Brief
Every entry in the listing below has to be transcribed exactly.

Records for this task
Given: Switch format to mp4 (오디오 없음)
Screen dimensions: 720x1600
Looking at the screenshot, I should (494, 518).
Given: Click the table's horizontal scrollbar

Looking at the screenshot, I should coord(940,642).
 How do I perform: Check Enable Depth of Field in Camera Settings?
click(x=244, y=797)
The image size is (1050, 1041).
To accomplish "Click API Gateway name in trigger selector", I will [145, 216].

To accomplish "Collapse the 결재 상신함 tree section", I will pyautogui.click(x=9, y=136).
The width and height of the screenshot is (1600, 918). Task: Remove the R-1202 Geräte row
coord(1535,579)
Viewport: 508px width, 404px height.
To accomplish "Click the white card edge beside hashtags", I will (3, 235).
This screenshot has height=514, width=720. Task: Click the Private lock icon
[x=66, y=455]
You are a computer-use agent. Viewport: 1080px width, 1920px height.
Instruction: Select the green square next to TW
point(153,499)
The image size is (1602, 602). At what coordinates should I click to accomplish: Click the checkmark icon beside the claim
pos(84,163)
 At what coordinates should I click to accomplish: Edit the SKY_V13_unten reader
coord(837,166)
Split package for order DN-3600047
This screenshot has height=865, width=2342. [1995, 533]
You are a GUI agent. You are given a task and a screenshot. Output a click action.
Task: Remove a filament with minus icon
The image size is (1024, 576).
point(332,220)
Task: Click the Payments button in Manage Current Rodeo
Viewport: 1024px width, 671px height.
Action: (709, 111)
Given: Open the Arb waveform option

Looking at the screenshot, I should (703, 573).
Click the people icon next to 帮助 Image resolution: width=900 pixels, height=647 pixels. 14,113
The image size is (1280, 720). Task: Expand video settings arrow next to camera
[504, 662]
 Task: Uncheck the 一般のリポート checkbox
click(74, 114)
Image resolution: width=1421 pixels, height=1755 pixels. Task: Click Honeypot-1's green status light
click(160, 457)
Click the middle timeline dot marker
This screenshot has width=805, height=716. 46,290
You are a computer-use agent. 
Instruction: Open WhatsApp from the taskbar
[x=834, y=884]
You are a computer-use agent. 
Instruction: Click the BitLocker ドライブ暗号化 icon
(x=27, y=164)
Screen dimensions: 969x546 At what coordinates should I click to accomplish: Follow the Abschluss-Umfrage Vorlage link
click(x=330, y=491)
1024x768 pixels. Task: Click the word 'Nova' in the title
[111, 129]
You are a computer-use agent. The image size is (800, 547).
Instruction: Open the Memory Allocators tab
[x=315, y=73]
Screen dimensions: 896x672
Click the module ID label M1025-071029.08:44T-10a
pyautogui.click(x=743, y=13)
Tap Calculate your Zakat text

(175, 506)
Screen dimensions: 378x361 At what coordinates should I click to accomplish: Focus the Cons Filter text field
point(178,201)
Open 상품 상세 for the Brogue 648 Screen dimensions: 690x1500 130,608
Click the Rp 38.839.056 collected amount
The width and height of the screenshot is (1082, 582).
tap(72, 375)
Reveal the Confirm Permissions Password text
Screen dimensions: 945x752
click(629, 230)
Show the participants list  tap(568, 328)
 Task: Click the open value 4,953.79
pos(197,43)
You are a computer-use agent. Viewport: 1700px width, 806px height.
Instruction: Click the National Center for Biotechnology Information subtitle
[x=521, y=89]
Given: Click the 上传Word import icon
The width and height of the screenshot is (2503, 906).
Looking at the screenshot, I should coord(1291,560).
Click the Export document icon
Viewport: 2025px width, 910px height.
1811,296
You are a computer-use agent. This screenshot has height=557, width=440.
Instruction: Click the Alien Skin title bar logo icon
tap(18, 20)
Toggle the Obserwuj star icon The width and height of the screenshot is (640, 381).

Answer to the problem
Given: Switch format to mp4 (오디오 없음)
Screen dimensions: 720x1600
Looking at the screenshot, I should (494, 518).
Given: Click the table's horizontal scrollbar

Looking at the screenshot, I should coord(940,642).
 How do I perform: Check Enable Depth of Field in Camera Settings?
click(x=244, y=797)
The image size is (1050, 1041).
To accomplish "Click API Gateway name in trigger selector", I will [145, 216].

To accomplish "Collapse the 결재 상신함 tree section", I will pyautogui.click(x=9, y=136).
The width and height of the screenshot is (1600, 918). Task: Remove the R-1202 Geräte row
coord(1535,579)
Viewport: 508px width, 404px height.
To accomplish "Click the white card edge beside hashtags", I will (3, 235).
This screenshot has height=514, width=720. Task: Click the Private lock icon
[x=66, y=455]
You are a computer-use agent. Viewport: 1080px width, 1920px height.
Instruction: Select the green square next to TW
point(153,499)
The image size is (1602, 602). At what coordinates should I click to accomplish: Click the checkmark icon beside the claim
pos(84,163)
 At what coordinates should I click to accomplish: Edit the SKY_V13_unten reader
coord(837,166)
Split package for order DN-3600047
This screenshot has height=865, width=2342. [1995, 533]
You are a GUI agent. You are given a task and a screenshot. Output a click action.
Task: Remove a filament with minus icon
The image size is (1024, 576).
point(332,220)
Task: Click the Payments button in Manage Current Rodeo
Viewport: 1024px width, 671px height.
Action: (709, 111)
Given: Open the Arb waveform option

Looking at the screenshot, I should (703, 573).
Click the people icon next to 帮助 Image resolution: width=900 pixels, height=647 pixels. 14,113
The image size is (1280, 720). Task: Expand video settings arrow next to camera
[504, 662]
 Task: Uncheck the 一般のリポート checkbox
click(74, 114)
Image resolution: width=1421 pixels, height=1755 pixels. Task: Click Honeypot-1's green status light
click(160, 457)
Click the middle timeline dot marker
This screenshot has width=805, height=716. 46,290
You are a computer-use agent. 
Instruction: Open WhatsApp from the taskbar
[x=834, y=884]
You are a computer-use agent. 
Instruction: Click the BitLocker ドライブ暗号化 icon
(x=27, y=164)
Screen dimensions: 969x546 At what coordinates should I click to accomplish: Follow the Abschluss-Umfrage Vorlage link
click(x=330, y=491)
1024x768 pixels. Task: Click the word 'Nova' in the title
[111, 129]
You are a computer-use agent. The image size is (800, 547).
Instruction: Open the Memory Allocators tab
[x=315, y=73]
Screen dimensions: 896x672
Click the module ID label M1025-071029.08:44T-10a
pyautogui.click(x=743, y=13)
Tap Calculate your Zakat text

(175, 506)
Screen dimensions: 378x361 At what coordinates should I click to accomplish: Focus the Cons Filter text field
point(178,201)
Open 상품 상세 for the Brogue 648 Screen dimensions: 690x1500 130,608
Click the Rp 38.839.056 collected amount
The width and height of the screenshot is (1082, 582).
tap(72, 375)
Reveal the Confirm Permissions Password text
Screen dimensions: 945x752
click(629, 230)
Show the participants list  tap(568, 328)
 Task: Click the open value 4,953.79
pos(197,43)
You are a computer-use agent. Viewport: 1700px width, 806px height.
Instruction: Click the National Center for Biotechnology Information subtitle
[x=521, y=89]
Given: Click the 上传Word import icon
The width and height of the screenshot is (2503, 906).
Looking at the screenshot, I should coord(1291,560).
Click the Export document icon
Viewport: 2025px width, 910px height.
1811,296
You are a computer-use agent. This screenshot has height=557, width=440.
Instruction: Click the Alien Skin title bar logo icon
tap(18, 20)
Toggle the Obserwuj star icon The width and height of the screenshot is (640, 381).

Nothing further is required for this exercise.